**Task statement**. Extract each line of the entries below that contains the string "List". Matching is case-sensitive.

**Data**.
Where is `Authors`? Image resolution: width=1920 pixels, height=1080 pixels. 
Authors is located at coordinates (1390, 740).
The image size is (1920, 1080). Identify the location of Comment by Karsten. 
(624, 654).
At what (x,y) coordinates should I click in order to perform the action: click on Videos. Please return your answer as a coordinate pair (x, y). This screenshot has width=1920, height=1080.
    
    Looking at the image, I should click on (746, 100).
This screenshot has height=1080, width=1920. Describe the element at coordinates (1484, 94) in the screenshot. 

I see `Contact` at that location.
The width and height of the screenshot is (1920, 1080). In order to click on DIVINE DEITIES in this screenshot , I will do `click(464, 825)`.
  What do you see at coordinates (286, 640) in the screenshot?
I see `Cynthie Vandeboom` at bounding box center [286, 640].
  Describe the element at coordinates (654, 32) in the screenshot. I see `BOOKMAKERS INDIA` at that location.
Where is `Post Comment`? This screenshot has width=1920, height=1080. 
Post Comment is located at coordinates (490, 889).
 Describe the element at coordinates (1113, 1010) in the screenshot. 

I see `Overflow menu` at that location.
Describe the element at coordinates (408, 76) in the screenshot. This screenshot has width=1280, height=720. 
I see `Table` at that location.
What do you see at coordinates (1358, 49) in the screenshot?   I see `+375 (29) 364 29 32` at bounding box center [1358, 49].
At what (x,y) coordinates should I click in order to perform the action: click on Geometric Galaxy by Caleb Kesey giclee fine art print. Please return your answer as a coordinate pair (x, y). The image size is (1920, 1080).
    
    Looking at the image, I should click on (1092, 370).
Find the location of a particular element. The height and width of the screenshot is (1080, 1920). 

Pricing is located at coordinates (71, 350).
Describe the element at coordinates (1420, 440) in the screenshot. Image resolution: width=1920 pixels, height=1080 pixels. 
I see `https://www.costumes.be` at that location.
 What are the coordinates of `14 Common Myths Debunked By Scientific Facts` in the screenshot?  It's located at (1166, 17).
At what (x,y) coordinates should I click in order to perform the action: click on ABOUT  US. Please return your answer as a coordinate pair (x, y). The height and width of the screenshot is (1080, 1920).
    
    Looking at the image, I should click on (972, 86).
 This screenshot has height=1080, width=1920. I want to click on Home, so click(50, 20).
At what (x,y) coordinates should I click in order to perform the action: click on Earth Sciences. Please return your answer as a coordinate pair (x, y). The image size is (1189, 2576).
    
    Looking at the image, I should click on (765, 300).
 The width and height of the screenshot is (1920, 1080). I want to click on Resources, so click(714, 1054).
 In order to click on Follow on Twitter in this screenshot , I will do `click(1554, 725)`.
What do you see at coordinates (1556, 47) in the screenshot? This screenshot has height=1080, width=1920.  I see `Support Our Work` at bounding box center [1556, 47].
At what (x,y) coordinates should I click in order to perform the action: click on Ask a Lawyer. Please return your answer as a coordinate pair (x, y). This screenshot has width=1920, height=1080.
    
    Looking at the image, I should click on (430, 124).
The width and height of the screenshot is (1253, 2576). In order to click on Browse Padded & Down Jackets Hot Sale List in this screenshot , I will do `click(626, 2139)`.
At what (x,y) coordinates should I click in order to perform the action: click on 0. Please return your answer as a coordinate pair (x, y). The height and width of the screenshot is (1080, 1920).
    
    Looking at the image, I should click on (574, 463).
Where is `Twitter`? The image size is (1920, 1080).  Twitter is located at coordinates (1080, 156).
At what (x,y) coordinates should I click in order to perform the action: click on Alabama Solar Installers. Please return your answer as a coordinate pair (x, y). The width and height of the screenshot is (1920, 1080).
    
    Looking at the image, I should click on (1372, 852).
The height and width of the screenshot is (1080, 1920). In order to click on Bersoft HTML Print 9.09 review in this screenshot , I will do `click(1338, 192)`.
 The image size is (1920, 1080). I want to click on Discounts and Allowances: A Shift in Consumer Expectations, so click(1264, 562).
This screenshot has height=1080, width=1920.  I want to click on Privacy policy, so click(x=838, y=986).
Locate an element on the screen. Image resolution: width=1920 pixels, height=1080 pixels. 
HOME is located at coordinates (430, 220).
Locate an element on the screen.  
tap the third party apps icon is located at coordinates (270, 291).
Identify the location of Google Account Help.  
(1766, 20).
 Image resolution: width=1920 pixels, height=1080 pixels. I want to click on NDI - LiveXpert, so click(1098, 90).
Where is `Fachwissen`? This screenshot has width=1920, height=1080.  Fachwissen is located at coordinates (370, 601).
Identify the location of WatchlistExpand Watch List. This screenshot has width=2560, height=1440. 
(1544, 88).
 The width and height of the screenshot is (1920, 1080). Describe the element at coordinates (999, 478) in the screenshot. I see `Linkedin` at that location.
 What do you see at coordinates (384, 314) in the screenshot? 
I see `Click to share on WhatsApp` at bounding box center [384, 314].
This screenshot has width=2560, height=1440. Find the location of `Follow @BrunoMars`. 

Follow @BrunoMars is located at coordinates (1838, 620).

**Solution below**.
The width and height of the screenshot is (1253, 2576). In order to click on Browse Padded & Down Jackets Hot Sale List in this screenshot , I will do `click(626, 2139)`.
Identify the location of WatchlistExpand Watch List. This screenshot has width=2560, height=1440. 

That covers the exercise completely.